# Source document start
# Replacement SHOCKS/STRUTS



## eyesack (Feb 22, 2006)

Hey guys, i was just wondering what are good replacements for shocks/struts and are there any other OEM companies that KYB G2R and MONROE SENSYTRAC??? Also, how are the KYB's compared to OEM? i think my oem's are BLOWN to SHIT. i bottomed out on a bigass bump today and now the ride is so mushy! also, really hard driving don't help much.


----------



## LSUtigerME (Jul 13, 2006)

KYB GR-2 are good for replacement OEM, as are teh Monroe's. They'll handle a mild drop a little better than the OEMs, and aren't too expensive. If you wanted a slight performance upgrade, then SE (for 2.5) or SE-R shocks/struts are a good deal. If you want adjustable performance shocks/struts then www.activetuning.com can get you a custom set of Koni adjustables, but they're pretty pricey.

If you car is bouncy, then your shocks/struts are shot. If you can push the car down, and it rebounds more than twice then you should replace them.


----------



## eyesack (Feb 22, 2006)

ah; so the se-r struts/shocks will fit??? What about the nismo setup that says ONLY 3.5? will that fit?


----------



## LSUtigerME (Jul 13, 2006)

Yeah, it's all interchangeable. The struts/shocks all have the same mounting points, just the dampening is different. The NISMO setup will work just fine, but the spring rates from 2.5 to 3.5 are different. But, from people who have it on a 2.5, it doesn't make a difference in the drop. So, it works just fine on the 2.5.
# Source document end
# Data entries start
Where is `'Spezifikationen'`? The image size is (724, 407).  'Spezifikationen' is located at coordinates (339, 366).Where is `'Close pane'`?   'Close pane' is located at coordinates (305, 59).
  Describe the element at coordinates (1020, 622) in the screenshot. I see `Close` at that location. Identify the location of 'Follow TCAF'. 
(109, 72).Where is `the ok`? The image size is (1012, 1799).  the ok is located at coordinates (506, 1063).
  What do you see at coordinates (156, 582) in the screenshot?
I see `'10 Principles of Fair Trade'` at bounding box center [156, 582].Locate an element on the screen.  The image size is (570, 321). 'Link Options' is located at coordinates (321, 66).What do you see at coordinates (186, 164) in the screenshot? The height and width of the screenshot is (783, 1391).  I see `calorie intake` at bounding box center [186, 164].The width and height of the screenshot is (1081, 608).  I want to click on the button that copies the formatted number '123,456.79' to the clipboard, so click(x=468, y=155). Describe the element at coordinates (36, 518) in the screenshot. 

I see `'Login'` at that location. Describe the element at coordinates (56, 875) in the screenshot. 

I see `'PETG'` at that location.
# Data entries end
▶ [Given instruction A]
According to the forum thread on replacement shocks and struts, why will the SE-R struts and shocks fit the car being asked about? Answer in one to three sentences.
▶ [Given instruction B]
In the thread on replacement shocks and struts, what result after pushing the car down means the shocks and struts should be replaced?
▶ [Given instruction C]
Pick up the forum thread on replacement shocks and struts after its last post, and continue it.

▶ [Reply A]
They fit because the struts and shocks are all interchangeable. They share the same mounting points, and only the damping differs.

▶ [Reply B]
They should be replaced if the car rebounds more than twice.

▶ [Reply C]
----------



## eyesack (Feb 22, 2006)

ah sorry about the late reply; haven't been on the forums in a while. What have you heard about the overall ride quality of the NISMO setup on 2.5's?


----------



## tsr0003 (May 8, 2004)

I wouldn't recommend going w/ the SE-R struts. I put them on before the KYB's came out and I was bottoming out bad. I do have the pro-kit from Eibach so that made some difference. After putting th KYB's on no bottoming out.


----------



## LSUtigerME (Jul 13, 2006)

I have a pro-kit on 2.5 and on 3.5 shocks/struts and have had no problems with bottoming out.


Here's a VERY good thread on the NISMO suspension on the 2.5:
http://www.nissanclub.com/forums/ni...-tire-rack/227132-nismo-suspension-2-5-a.html


----------



## eyesack (Feb 22, 2006)

hm i pray they speed up the progress on that 2.5 nismo setup! im hopin to get em next summer!


----------



## altimar (Aug 23, 2006)

eyesack said:


> hm i pray they speed up the progress on that 2.5 nismo setup! im hopin to get em next summer!


i am buying a new altima 2.5 in a couple days and I thought they had a nismo suspension kit available. At least thats was the sales guy told me. it was running for about $800. confused now....


----------



## LSUtigerME (Jul 13, 2006)

^ They do have a NISMO suspension setup available, but it's tuned for the 3.5. There's a slight difference in weight between the two models. It'll work fine on the 2.5 altima, but it's not necessarily "designed" for it (as far as dampening and spring rates). Check the thread link I posted, one of the guys claims to be a Nissan Chassis engineer, and states the 2.5 setup is to be released soon.

Do you plan to AutoX or anything in your 2.5? If not, why not just upgrade the springs and shocks, instead of overpriced NISMO stuff? You can get springs for $200, and SE-R shocks/struts (slightly used) for <$200, or AT adjustables for $400.


----------



## altimar (Aug 23, 2006)

Although i am probably getting ripped at the dealership, in fear of compromising the warranty i think i may have to get it done there. It is convenient too. thanks for the info.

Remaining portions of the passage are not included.